WHAT YOU ARE ASKED TO DO = The result should be a full, exact repeat of the entries, free of pictures.
::: DATA LISTING :::
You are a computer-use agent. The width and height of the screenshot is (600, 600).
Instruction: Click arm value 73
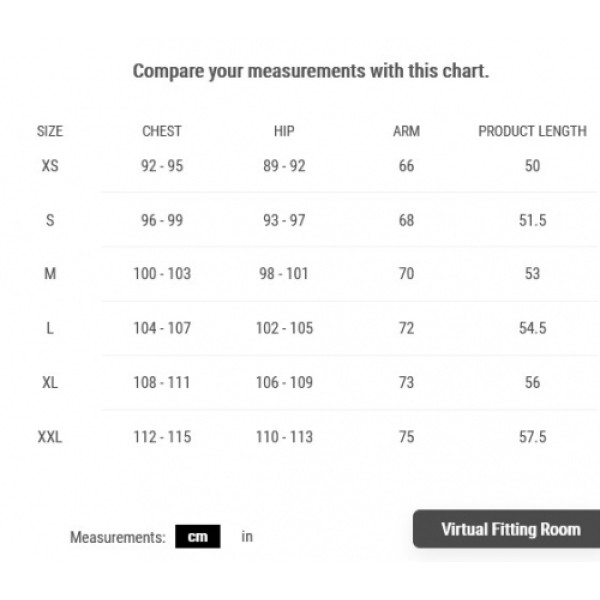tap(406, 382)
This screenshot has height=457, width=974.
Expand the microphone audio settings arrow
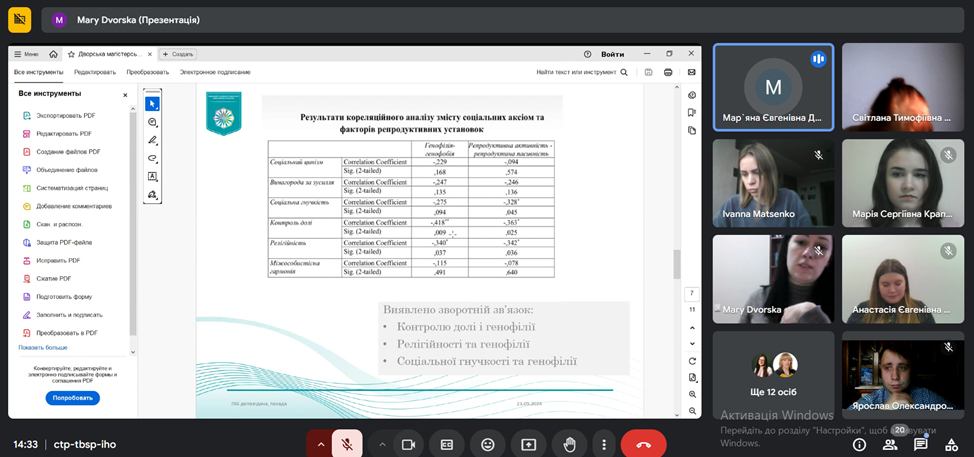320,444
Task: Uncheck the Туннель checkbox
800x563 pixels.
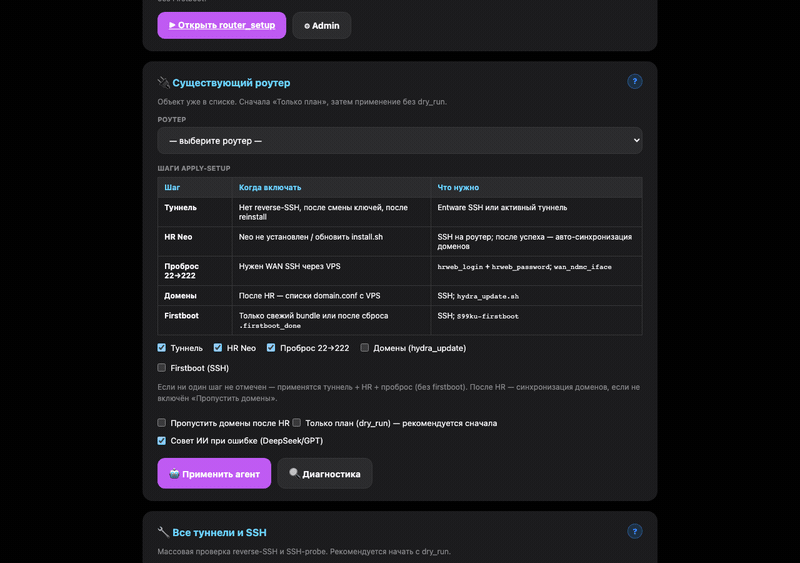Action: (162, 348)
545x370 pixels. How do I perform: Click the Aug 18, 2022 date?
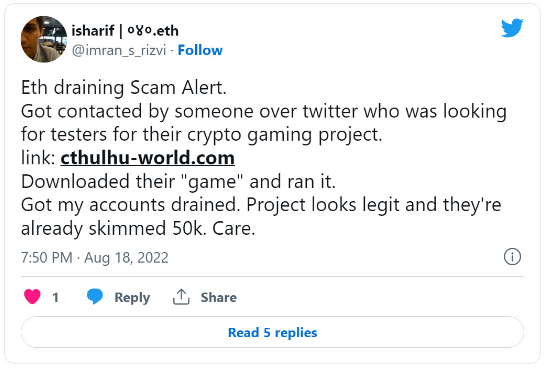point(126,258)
:::
REPLY =
You are a computer-use agent. The width and height of the screenshot is (600, 600).
Instruction: Click arm value 73
tap(406, 382)
This screenshot has height=457, width=974.
Expand the microphone audio settings arrow
320,444
Task: Uncheck the Туннель checkbox
800x563 pixels.
Action: (162, 348)
545x370 pixels. How do I perform: Click the Aug 18, 2022 date?
point(126,258)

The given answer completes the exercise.